Start of Source records

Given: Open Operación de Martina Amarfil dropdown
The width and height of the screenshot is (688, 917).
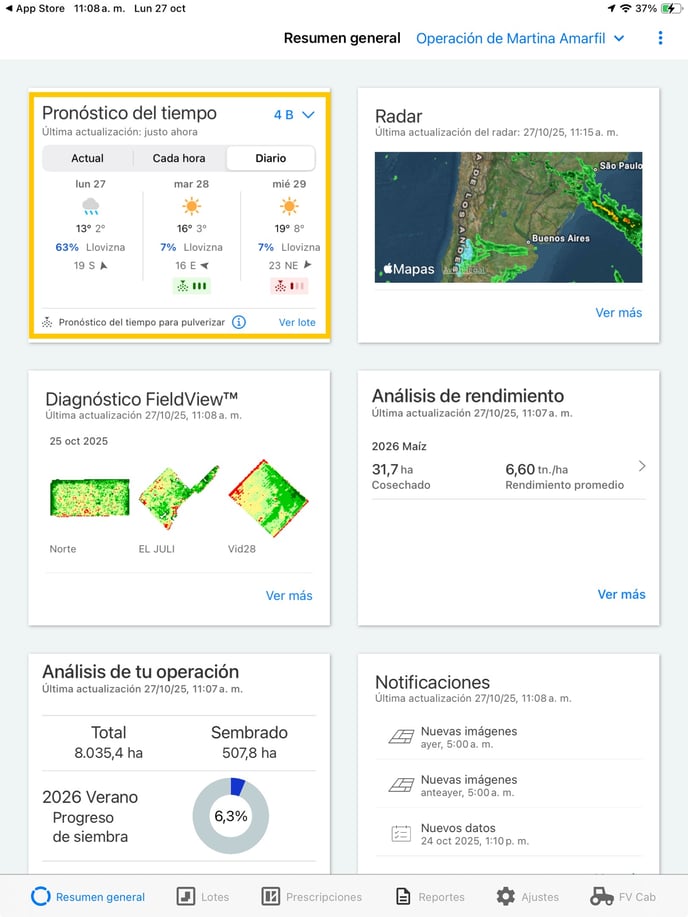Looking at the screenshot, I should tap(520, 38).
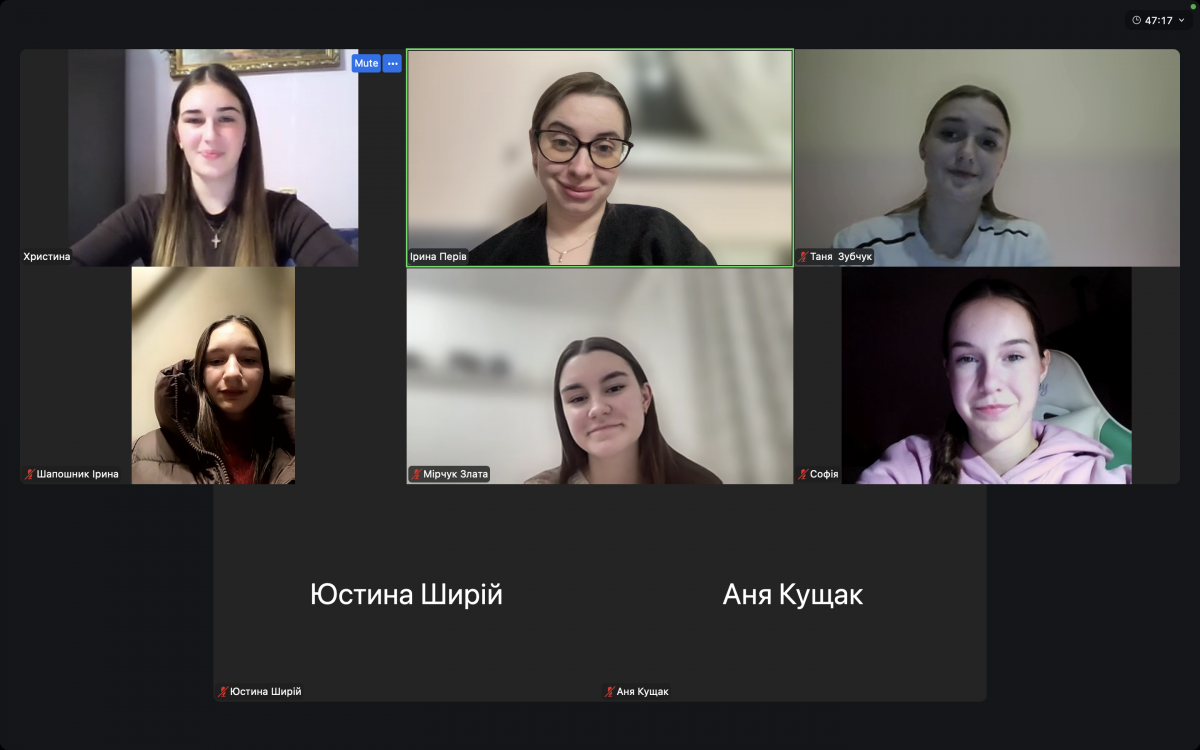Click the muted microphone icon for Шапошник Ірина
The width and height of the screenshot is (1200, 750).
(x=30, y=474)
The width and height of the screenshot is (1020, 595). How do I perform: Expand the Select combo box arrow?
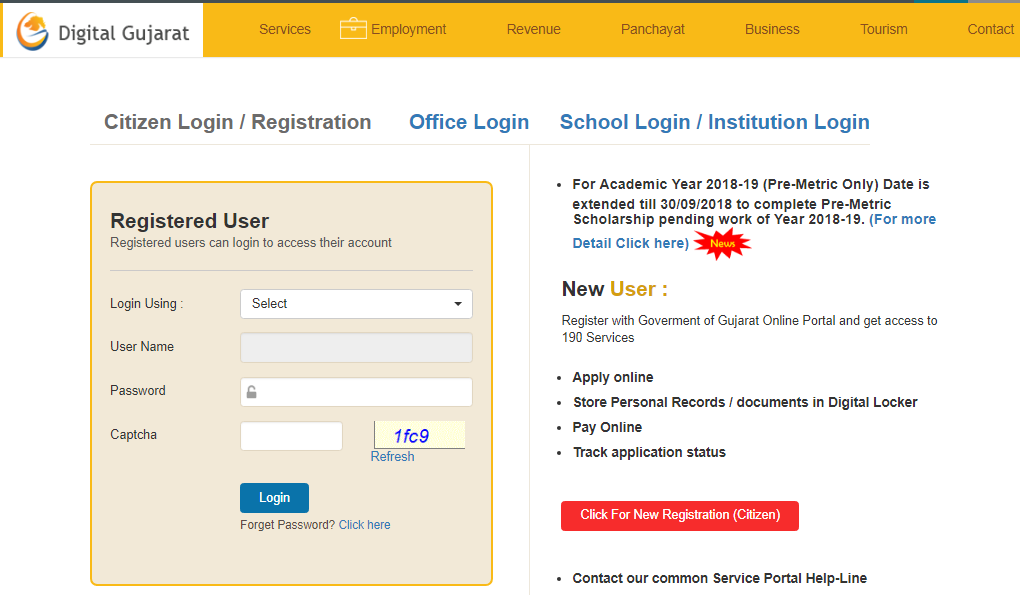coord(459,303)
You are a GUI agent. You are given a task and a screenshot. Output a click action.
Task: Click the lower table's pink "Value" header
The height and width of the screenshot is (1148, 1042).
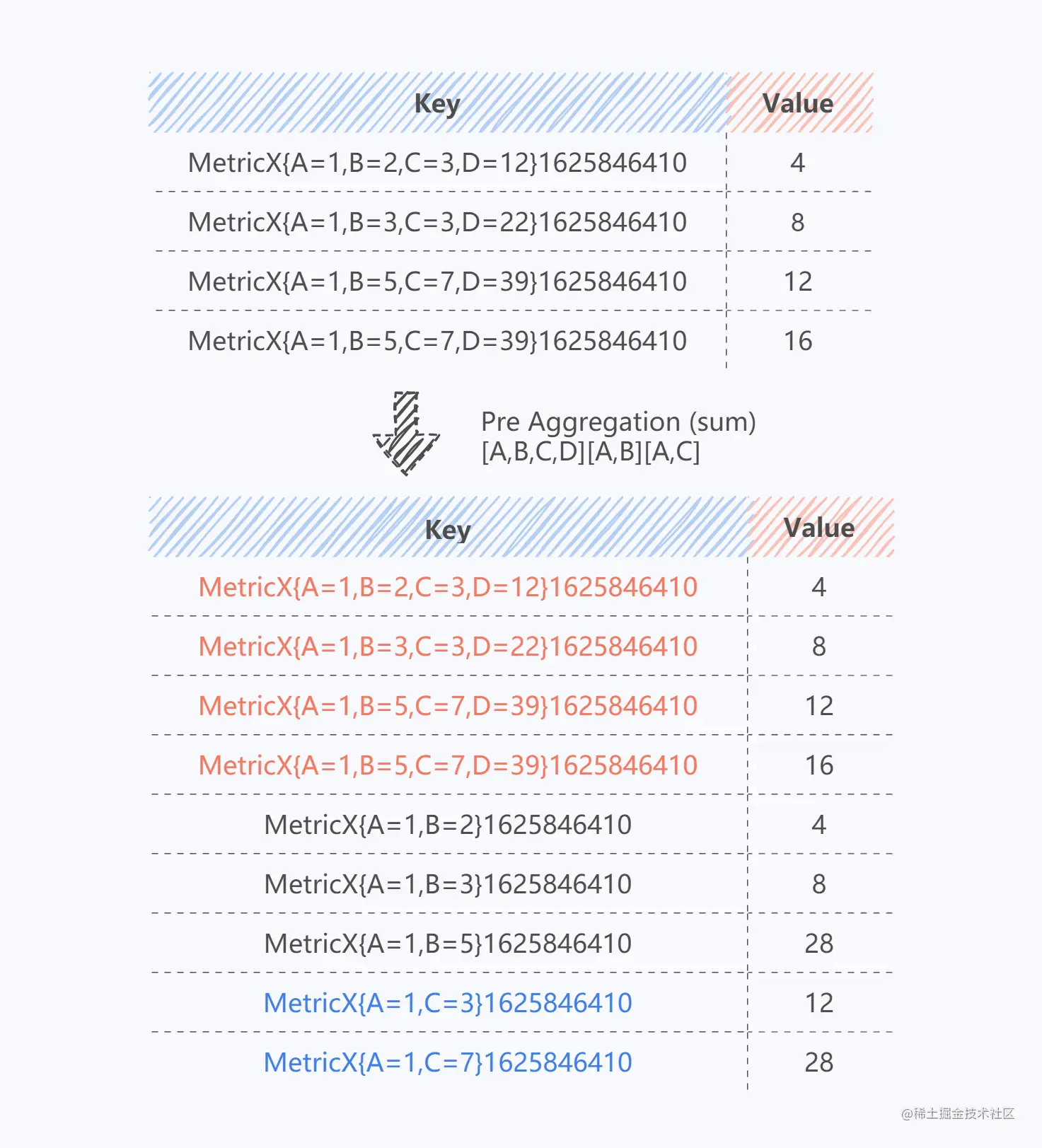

End of Source records

• What is being asked: Each record must appear again exactly as written above, without its pictures.

• Solution to the problem:
Given: Open Operación de Martina Amarfil dropdown
The width and height of the screenshot is (688, 917).
Looking at the screenshot, I should tap(520, 38).
Click the muted microphone icon for Шапошник Ірина
The width and height of the screenshot is (1200, 750).
(x=30, y=474)
The width and height of the screenshot is (1020, 595). How do I perform: Expand the Select combo box arrow?
coord(459,303)
You are a GUI agent. You are given a task and a screenshot. Output a click action.
Task: Click the lower table's pink "Value" header
The height and width of the screenshot is (1148, 1042).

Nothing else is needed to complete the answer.